Fig. 3 (A) Magnetic resonance imaging (diffusion-weighted image) with contrast done 4 days
after trauma showed well-developed infarcts in right ACA territory as well as right
MCA territory supplying basal ganglia and frontal lobe regions. (B) MRA showing nonvisualization of the right ICA, right ACA, and right MCA. ACA, anterior
cerebral artery; ICA, internal carotid artery; MCA, middle cerebral artery.

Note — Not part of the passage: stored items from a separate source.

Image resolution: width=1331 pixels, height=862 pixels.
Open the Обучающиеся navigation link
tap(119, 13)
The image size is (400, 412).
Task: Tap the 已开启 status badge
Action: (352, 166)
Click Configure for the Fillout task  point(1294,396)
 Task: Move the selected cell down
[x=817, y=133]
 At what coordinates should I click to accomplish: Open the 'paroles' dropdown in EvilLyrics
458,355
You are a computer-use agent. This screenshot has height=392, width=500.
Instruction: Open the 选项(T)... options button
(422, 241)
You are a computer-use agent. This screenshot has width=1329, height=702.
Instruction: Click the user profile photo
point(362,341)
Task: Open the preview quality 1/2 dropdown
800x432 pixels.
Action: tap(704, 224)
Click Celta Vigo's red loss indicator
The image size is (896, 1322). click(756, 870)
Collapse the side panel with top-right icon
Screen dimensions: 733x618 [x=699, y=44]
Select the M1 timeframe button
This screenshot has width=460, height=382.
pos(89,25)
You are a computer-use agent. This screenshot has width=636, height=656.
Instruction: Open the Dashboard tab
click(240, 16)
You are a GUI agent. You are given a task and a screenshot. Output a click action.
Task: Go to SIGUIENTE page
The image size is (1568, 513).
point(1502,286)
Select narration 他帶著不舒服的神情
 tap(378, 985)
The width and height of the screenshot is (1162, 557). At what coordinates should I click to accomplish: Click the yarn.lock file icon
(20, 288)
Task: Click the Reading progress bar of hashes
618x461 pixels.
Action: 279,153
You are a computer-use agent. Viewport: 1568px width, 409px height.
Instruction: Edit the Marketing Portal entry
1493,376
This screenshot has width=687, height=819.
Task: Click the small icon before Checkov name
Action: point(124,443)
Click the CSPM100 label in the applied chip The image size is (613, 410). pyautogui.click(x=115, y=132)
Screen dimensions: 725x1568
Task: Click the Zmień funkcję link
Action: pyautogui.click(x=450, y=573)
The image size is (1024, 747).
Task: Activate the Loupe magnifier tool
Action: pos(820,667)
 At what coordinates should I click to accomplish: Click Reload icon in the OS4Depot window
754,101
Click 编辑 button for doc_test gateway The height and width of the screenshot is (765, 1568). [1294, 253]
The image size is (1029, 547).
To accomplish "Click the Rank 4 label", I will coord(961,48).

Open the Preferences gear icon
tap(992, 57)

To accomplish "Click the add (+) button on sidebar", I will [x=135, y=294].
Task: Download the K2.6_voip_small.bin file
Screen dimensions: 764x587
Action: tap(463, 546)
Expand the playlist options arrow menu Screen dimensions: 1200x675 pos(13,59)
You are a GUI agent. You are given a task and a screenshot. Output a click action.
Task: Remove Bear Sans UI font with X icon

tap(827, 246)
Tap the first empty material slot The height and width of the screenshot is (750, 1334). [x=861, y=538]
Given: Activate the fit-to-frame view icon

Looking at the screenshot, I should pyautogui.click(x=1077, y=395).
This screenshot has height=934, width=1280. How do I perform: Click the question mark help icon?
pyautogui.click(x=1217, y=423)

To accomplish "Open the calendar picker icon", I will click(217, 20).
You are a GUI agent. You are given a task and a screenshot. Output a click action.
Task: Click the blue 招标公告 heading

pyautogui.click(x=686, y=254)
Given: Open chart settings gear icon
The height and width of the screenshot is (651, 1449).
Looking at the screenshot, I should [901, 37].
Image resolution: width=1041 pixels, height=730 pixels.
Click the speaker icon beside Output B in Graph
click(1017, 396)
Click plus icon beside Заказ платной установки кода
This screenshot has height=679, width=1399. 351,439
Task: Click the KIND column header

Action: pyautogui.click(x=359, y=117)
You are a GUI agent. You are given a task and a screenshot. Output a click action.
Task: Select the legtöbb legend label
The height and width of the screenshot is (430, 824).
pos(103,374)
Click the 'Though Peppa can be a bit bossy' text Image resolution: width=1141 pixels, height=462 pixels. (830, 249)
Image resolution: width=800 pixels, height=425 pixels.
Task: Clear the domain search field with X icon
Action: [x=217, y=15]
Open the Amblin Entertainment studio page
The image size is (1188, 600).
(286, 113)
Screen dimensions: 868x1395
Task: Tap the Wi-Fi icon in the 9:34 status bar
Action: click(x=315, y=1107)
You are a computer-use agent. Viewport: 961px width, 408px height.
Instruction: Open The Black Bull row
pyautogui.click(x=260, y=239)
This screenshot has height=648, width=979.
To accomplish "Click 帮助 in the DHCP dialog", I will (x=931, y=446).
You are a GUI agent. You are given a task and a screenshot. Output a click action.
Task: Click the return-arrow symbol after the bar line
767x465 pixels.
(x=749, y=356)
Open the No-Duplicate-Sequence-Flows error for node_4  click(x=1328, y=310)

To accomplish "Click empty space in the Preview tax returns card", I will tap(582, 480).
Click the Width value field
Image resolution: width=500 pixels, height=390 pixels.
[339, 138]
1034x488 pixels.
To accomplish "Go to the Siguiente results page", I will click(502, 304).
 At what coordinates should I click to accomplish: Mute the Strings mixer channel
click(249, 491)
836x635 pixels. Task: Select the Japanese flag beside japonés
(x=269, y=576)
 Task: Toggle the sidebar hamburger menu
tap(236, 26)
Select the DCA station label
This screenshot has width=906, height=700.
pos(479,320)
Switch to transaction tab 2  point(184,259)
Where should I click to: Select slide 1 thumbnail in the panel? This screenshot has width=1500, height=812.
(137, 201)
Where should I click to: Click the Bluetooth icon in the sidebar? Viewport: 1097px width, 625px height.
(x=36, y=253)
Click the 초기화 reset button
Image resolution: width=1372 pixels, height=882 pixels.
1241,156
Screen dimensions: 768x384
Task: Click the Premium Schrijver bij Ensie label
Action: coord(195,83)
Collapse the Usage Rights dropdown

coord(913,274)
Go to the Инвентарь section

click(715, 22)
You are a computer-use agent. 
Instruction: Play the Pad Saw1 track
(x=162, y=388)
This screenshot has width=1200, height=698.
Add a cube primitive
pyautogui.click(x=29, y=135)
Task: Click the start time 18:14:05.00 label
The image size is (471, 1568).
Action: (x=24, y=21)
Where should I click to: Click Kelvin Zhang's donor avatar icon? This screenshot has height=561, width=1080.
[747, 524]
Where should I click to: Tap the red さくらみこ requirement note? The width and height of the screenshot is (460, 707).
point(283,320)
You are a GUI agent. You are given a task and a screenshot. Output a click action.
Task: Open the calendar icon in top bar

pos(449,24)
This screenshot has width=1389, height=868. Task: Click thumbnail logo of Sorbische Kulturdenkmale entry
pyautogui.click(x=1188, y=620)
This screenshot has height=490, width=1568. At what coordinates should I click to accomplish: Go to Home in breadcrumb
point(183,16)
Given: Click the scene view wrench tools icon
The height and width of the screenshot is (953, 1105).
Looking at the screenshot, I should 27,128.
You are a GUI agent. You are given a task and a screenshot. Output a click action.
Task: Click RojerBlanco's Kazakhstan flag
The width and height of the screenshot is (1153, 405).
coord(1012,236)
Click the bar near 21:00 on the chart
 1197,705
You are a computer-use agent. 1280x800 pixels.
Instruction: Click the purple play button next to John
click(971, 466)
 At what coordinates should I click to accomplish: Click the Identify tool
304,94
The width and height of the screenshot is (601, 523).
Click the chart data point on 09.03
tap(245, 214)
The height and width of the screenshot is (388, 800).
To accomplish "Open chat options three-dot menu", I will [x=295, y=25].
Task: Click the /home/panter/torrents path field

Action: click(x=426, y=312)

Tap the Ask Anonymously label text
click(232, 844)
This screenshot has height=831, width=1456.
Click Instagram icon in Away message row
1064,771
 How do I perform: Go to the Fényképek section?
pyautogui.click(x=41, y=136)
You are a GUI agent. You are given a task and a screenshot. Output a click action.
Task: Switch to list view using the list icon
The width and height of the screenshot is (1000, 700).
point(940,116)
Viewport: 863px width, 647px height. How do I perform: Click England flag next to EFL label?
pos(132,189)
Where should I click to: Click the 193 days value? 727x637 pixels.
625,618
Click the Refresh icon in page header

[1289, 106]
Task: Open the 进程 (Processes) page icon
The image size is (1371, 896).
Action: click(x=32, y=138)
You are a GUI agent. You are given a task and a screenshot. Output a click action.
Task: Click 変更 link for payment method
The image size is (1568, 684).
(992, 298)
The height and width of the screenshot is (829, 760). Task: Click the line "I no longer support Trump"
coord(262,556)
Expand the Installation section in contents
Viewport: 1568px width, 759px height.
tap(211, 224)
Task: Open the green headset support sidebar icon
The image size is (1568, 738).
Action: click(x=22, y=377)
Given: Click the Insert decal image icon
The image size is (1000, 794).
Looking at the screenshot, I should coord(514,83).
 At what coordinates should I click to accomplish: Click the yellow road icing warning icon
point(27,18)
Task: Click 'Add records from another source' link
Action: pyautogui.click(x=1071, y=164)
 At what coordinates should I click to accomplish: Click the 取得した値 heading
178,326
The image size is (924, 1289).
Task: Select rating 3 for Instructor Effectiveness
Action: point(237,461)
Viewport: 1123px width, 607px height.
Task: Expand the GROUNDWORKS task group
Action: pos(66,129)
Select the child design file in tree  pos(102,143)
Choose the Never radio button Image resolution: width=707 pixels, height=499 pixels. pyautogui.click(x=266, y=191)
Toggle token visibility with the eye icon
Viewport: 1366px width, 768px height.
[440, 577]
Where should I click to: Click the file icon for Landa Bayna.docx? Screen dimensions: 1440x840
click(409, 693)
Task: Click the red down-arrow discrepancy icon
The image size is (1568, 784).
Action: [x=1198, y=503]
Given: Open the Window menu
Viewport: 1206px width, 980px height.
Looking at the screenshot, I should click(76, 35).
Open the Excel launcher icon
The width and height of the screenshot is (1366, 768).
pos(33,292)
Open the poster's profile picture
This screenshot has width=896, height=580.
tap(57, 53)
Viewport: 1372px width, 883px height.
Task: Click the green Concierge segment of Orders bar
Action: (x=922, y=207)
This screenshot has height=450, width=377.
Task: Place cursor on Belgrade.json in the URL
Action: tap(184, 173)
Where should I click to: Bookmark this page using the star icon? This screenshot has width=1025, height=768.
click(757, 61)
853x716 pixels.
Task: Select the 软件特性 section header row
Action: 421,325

The patient was put on intracranial pressure (ICP) monitory through external ventricular
drain. ICP was raised. The patient underwent right fronto-temporo-parieto craniotomy
and decompression fifth day after trauma. Intraoperatively diseased brain was pale
and bulging with edema present, diseased tissue sent for histopathologic analysis,
and bone flap was loosely replaced to counteract raised ICP. Postoperative CT scan
showed well-developed right ACA and part of MCA territory infarct. The patient was
put in intensive care unit (ICU) for elective ventilation. He was gradually weaned
off and extubated on ninth postoperative day. Histopathology report of surgical specimen
was suggestive of cerebral infarct with hemorrhage without any evidence of thrombosed
veins. At discharge, the patient had GCS of 8T (E3M5VT) and left hemiplegia. He was
advised to undergo regular physiotherapy and general nursing care. At follow-up, 10
months after injury, the patient's left-sided weakness improved (mRS score 3), and
he was able to lift left upper limb and lower limb against gravity.
Discussion
The secondary effects of TBI might be more critical than the primary injuries. Cerebral
infarction after brain trauma has also been recognized as a potential secondary injury
though less common than other secondary injuries such as cerebral edema, posttraumatic
hydrocephalus, and vasospasms. In this case, we tried to highlight clinical presentation;
importance of CT scan specifically delayed CT and need of rehabilitation in posttraumatic
cerebral infarct.
Most patients suffering from mild head injuries achieved good recovery and needed
supportive care. However, a small number of these patients underwent subsequent neurologic
impairment due to raised ICP due to edema or by the presence of an intracranial expansive
mass such as developing intracranial hematoma. Therefore, the patient must stay in
the hospital approximately 6 hours to be clinically monitored.[10] Patients with moderate head injury defined as GCS less than 13 require more meticulous
observation. Bae et al suggested that increasing age, GCS at admission, and brain
herniation were risk factors for posttraumatic cerebral infarction (PTCI).[11] Early recognition of these factors and prompt treatment may prevent PTCI, or at
least minimize fatal consequences.[11]
Various mechanisms for development of PTCI are described in literature such as mechanical
shift and subsequent transtentorial or subfalcine herniation and development of infarction,
blunt vascular injury, and vascular injury by bony fracture fragment especially skull
base fractures.[1]
[4] CT scan plays a vital role in detecting herniation, skull base fractures, and developing
infarcts. In this case, the young male patient developed right ACA territory and part
of MCA territory infarct after a road traffic accident. Delayed CT scan showed developing
infarct correlating with the patient's left-sided weakness. Clinical presentation,
serial CT scans, MRI, and MRA of the brain showed right ACA and part of right MCA
territory infarction. Mechanism of injury can be posttraumatic right ICA dissection
and/or thromboses. The patient was operated on with craniotomy and biopsy of lesion
with loosely replacing bone flaps. He underwent physiotherapy and rehabilitation.
During follow-up, his left-sided hemiplegia improved. Hence, meticulous observation
for neurologic deterioration, serial CT scans, diagnosis, and management of raised
ICP as well as long-term rehabilitation therapy are vital in a case of PTCI.